2020 Fiscal Year Research-status Report
伝統音楽の教授法・学習法とその変化~明治・大正期能楽を中心として
Project/Area Number |
17K17745
|
Research Institution | Joetsu University of Education |
Principal Investigator |
玉村 恭 上越教育大学, 大学院学校教育研究科, 准教授 (50575909)
|
Project Period (FY) |
2017-04-01 – 2022-03-31
|
Keywords | 能楽 / 伝統芸能・伝統音楽 / 教授法 / 学習法 / 素人 / アマチュア |
Outline of Annual Research Achievements |
今年度は大別して二つの作業を行った。一つはこれまでの調査で得られた情報・資料を集約し、一定の体系のもとに整序することである。個々の事象について事実レベルで実証・確定すること、能楽享受の実態について量的に測定することは、事柄の性質上非常に困難であることが前年度までの研究で明らかになっているので、この部分については全体の傾向をいわば俯瞰的に把握することにとどめ、むしろ「現場の空気」を把捉し、往時の「稽古」の質的な側面を現象学的に記述することに精力を傾注した。明治・大正期の雑誌記事を中心とする文献資料を中心に、とりわけ専門の演者でない立場からの発言に注目し、歴史の「表舞台」に前景化しにくい側面の実態を示す記述を拾い上げ、そこから見えてくる近代初期の能楽享受の実態を分析した。もう一つは、こちらが作業としては中軸となるべきものであったが、そのようにして得られた成果をまとめ、論文ないし口頭発表の形で公表することである。論文二篇、書評論文一篇、著書二篇の執筆、数度の学会での口頭発表を通じて、それぞれの学会等で通用の論脈に引き寄せつつ、専門外の立場の人々による「稽古」を通じた芸術実践の活動が、近代能楽史・文化史において大きな、また特異な仕方での作用を持っていたことを論じた。おおむね計画通りに成果発表を行うことができたが、他方で、次項に述べる不測の事態の影響で、所期したとおりには進まなかった部分もある。

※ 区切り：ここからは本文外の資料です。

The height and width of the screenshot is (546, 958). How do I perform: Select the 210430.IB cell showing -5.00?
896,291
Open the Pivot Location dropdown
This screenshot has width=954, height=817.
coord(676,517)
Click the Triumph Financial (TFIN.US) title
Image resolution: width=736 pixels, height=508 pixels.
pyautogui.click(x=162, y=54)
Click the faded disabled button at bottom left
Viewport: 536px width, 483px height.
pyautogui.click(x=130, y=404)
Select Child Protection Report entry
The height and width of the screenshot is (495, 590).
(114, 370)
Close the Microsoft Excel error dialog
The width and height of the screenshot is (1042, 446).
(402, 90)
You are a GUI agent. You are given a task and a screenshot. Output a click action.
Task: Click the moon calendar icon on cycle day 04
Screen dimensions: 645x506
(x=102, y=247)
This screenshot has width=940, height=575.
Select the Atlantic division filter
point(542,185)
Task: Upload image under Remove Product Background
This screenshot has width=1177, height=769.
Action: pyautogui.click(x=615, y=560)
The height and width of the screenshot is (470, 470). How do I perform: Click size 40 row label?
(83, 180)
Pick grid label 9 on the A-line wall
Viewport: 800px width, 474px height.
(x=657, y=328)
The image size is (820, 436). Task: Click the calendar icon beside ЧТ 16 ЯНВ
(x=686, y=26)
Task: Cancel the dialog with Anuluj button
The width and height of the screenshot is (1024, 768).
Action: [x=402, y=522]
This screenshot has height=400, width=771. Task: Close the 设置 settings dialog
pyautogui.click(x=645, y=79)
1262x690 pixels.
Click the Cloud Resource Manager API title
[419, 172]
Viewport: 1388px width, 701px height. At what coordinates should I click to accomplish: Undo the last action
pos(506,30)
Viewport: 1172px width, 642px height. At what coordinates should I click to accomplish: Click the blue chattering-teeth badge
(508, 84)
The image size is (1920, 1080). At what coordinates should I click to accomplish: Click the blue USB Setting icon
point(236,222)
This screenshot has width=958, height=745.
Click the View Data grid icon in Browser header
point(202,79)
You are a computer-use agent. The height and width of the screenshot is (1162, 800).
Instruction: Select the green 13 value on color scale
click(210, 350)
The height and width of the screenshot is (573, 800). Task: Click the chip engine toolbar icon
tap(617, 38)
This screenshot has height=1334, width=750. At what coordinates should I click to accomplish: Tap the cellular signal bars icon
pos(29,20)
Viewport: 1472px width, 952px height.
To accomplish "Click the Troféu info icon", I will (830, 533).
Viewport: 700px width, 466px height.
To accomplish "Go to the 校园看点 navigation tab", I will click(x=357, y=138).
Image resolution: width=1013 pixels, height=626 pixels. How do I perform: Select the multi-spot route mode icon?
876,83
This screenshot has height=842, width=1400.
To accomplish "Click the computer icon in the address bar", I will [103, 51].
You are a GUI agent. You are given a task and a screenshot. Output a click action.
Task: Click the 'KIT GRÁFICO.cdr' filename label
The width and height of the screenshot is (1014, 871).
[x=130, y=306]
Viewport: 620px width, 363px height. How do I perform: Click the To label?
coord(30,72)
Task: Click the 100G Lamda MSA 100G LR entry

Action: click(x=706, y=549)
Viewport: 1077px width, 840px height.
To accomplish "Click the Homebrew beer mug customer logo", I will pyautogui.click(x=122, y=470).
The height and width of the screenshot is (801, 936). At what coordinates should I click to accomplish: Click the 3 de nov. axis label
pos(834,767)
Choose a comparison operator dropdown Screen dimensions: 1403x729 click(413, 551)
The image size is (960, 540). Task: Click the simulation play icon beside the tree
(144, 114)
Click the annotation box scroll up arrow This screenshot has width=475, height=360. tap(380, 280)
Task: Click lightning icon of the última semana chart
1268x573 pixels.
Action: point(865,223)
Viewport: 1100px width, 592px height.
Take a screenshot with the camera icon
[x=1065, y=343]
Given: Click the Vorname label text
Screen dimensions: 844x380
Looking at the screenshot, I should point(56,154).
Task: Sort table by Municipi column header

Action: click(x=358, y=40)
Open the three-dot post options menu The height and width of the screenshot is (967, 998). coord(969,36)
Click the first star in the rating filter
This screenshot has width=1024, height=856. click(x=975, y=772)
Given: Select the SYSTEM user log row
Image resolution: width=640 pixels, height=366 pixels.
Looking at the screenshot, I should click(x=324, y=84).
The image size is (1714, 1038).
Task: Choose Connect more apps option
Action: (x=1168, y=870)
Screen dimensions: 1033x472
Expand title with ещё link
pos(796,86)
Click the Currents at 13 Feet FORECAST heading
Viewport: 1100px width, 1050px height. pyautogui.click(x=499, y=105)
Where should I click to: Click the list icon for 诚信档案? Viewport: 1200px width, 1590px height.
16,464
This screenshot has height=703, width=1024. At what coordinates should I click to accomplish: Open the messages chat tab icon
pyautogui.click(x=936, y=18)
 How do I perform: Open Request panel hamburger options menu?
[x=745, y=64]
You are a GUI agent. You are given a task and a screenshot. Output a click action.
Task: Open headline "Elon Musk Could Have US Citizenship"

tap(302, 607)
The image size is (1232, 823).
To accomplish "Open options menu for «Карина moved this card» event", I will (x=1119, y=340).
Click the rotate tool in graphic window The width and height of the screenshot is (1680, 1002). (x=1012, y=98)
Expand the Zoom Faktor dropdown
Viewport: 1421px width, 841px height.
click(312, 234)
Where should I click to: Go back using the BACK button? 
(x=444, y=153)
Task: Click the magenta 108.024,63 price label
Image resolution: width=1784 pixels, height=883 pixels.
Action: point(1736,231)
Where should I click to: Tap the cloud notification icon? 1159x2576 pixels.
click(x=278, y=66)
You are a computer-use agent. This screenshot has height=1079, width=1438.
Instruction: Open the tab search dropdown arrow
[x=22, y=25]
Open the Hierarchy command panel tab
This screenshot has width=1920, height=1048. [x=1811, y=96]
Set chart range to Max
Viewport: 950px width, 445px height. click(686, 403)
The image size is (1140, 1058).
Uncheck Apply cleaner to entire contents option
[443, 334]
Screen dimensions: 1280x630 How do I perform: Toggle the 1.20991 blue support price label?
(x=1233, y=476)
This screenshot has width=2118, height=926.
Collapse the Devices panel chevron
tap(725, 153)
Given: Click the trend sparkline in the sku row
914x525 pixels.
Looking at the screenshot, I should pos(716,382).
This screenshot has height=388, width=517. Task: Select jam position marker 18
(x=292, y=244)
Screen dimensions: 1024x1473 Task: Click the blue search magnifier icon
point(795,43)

この点については、研究期間を延長して不足を補い、研究の精度をさらに高めることとしたい。
|
Current Status of Research Progress |
Current Status of Research Progress
2: Research has progressed on the whole more than it was originally planned.
Reason
前項で述べたように成果発表をおおむね所期したとおりに行うことができたが、一部、次に述べる事情から公表を見送った部分がある。前年度までの研究で、地方における能楽享受の実態とその歴史を調べることが、近代初期の動向を把握することにつながるらしいことが見えてきた。この点に関する調査は前年度から着手しており、都市部の外で能楽文化を支えてきた人々の動向に関するフィールド調査等を行って分析の素材が一定量集まりはしたものの、文献調査による裏付けを十分には得ることができなかった。文献資料を所蔵する機関を訪ねて資料を閲覧する計画であったのだが、新型ウイルス感染症の流行が終息の気配を見せずに県境を越えての移動が憚られる状況が続き、また研究機関も門戸を閉ざしたままのところが多く調査を行うことができなかった。日常業務も感染症対策で多忙を極め、代替の調査活動を行うことも困難で、この面での成果公表は見合わせることとせざるを得なかった。論じるための素材はある程度あるので、それを公表可能な形に「加工」すること、論点の整理・見直しと議論の道筋の整序が次年度の第一の課題となる。
|
Strategy for Future Research Activity |
再度の研究期間延長であり、何より議論をまとめること、成果を公表することが次年度の課題である。前項に述べた論点整理・見直しと議論の筋道の整序を行った上で、最終年度であること、また資料を所持する機関を直接訪れることが難しい状況が続く見通しであることを踏まえ、研究の重心を調査関連の活動に置くことは避け、成果の具体化とその公表に重心を置く。学会や研究会等の場で、移動や対面を伴わずに成果を発表し批判を受けることは可能になってきているので、様々な場を捉えて社会への還元を試みたい。また論文の執筆等により、成果を広く社会一般に共有可能な形に整形し議論をまとめる。
|
Causes of Carryover |
前記したように、感染症流行の影響で場所の移動や対面でのやり取りを伴う研究活動がほとんど行えなかった。このため、前年同様調査および成果の公表に係る経費(物品費、旅費、人件費・謝金)の支出が予定より少なかった。またデータの保存・整理についても作業を完了していないため、部分的に経費が未支出となった。学会等のオンライン化により支出を抑制できた(今後も抑制できる)という側面もなくはないものの、必要なものは必要なものとして支出し、研究の精度が下がらないよう注意する必要がある。資料の補充等の調査についてはできるだけ年度の早い段階で作業を完了し、時間・経費ともに成果の公表、資料の保存等に重心を置いて執行していく予定である。